● Request:
Rescale every coordinate in the answers of the records from the line containing "Task: Click the red" down to the line containing "Action: pos(143,326)", both included. Rewrite only those lines in full, requests and all, multiplying each coordinate by 2.5 and rounding to whole numbers, with halves rounded up.

● Materials provided:
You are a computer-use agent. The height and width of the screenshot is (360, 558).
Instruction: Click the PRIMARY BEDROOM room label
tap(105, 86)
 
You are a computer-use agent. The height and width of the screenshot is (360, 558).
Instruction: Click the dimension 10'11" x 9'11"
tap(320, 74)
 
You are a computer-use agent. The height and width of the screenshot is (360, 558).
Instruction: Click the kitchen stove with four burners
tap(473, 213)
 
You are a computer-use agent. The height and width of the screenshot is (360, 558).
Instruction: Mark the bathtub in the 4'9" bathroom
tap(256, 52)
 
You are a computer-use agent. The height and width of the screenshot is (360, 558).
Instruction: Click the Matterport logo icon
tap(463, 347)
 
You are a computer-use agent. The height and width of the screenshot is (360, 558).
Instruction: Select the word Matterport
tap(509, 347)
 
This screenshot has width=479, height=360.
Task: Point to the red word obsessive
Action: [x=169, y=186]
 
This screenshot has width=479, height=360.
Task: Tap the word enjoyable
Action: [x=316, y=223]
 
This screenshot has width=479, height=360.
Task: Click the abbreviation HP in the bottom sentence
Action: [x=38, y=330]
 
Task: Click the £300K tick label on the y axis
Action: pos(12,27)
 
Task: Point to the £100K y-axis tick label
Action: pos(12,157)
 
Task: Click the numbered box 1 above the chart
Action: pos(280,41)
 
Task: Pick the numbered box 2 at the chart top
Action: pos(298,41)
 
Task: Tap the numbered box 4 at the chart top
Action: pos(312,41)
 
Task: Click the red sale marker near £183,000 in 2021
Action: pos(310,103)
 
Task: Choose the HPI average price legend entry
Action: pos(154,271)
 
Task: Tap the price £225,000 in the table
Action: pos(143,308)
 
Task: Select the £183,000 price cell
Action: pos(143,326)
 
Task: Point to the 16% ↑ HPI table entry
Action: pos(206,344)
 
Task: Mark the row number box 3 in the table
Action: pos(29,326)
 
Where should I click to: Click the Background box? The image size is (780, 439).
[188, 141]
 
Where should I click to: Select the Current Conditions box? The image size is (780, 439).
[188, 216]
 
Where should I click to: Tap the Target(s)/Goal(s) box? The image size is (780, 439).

● Task output:
Task: Click the red sale marker near £183,000 in 2021
Action: pos(775,258)
 
Task: Choose the HPI average price legend entry
Action: pos(385,678)
 
Task: Tap the price £225,000 in the table
Action: pos(358,770)
 
Task: Select the £183,000 price cell
Action: pos(358,815)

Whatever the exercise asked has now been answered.